Instructions for the task
Starting at the first line of the data below, retype every line up to and including the one containing "The image size is (1456, 819).".

[Opening Dataset records section]

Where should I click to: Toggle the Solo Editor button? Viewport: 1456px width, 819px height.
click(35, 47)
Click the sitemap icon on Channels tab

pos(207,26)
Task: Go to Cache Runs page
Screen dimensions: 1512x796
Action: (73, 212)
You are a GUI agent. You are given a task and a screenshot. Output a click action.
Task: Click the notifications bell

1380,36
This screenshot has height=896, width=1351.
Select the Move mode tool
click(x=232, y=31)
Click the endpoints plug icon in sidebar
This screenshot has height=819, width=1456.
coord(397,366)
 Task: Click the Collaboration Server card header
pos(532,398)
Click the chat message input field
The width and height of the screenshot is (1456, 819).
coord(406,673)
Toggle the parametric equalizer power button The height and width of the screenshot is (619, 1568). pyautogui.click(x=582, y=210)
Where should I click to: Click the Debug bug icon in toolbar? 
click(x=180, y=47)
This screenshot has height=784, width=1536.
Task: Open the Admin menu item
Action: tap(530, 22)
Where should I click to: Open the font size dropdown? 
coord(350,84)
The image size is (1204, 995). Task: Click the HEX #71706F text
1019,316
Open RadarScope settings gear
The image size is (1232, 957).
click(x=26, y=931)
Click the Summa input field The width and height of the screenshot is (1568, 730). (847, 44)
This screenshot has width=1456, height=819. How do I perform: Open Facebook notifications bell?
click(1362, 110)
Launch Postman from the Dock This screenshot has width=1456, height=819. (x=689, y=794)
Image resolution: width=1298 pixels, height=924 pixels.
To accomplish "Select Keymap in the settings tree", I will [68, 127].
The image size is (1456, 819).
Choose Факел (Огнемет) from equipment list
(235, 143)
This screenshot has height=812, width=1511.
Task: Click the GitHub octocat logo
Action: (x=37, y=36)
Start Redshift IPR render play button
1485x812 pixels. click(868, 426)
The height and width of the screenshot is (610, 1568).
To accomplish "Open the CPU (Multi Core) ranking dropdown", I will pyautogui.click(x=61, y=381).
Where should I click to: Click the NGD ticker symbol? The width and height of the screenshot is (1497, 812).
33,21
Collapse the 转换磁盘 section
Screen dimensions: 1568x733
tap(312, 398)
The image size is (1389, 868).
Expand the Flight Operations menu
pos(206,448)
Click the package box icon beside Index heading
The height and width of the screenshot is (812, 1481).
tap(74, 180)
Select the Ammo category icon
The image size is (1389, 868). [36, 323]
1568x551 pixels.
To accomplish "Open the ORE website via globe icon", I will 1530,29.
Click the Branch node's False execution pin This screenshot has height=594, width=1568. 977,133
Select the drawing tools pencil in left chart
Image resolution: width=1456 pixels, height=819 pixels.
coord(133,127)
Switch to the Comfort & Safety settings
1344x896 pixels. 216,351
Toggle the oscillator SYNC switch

[Closing Dataset records section]

Written solution
Where should I click to: Toggle the Solo Editor button? Viewport: 1456px width, 819px height.
click(35, 47)
Click the sitemap icon on Channels tab

pos(207,26)
Task: Go to Cache Runs page
Screen dimensions: 1512x796
Action: (73, 212)
You are a GUI agent. You are given a task and a screenshot. Output a click action.
Task: Click the notifications bell

1380,36
This screenshot has height=896, width=1351.
Select the Move mode tool
click(x=232, y=31)
Click the endpoints plug icon in sidebar
This screenshot has height=819, width=1456.
coord(397,366)
 Task: Click the Collaboration Server card header
pos(532,398)
Click the chat message input field
The width and height of the screenshot is (1456, 819).
coord(406,673)
Toggle the parametric equalizer power button The height and width of the screenshot is (619, 1568). pyautogui.click(x=582, y=210)
Where should I click to: Click the Debug bug icon in toolbar? 
click(x=180, y=47)
This screenshot has height=784, width=1536.
Task: Open the Admin menu item
Action: tap(530, 22)
Where should I click to: Open the font size dropdown? 
coord(350,84)
The image size is (1204, 995). Task: Click the HEX #71706F text
1019,316
Open RadarScope settings gear
The image size is (1232, 957).
click(x=26, y=931)
Click the Summa input field The width and height of the screenshot is (1568, 730). (847, 44)
This screenshot has width=1456, height=819. How do I perform: Open Facebook notifications bell?
click(1362, 110)
Launch Postman from the Dock This screenshot has width=1456, height=819. (x=689, y=794)
Image resolution: width=1298 pixels, height=924 pixels.
To accomplish "Select Keymap in the settings tree", I will [68, 127].
The image size is (1456, 819).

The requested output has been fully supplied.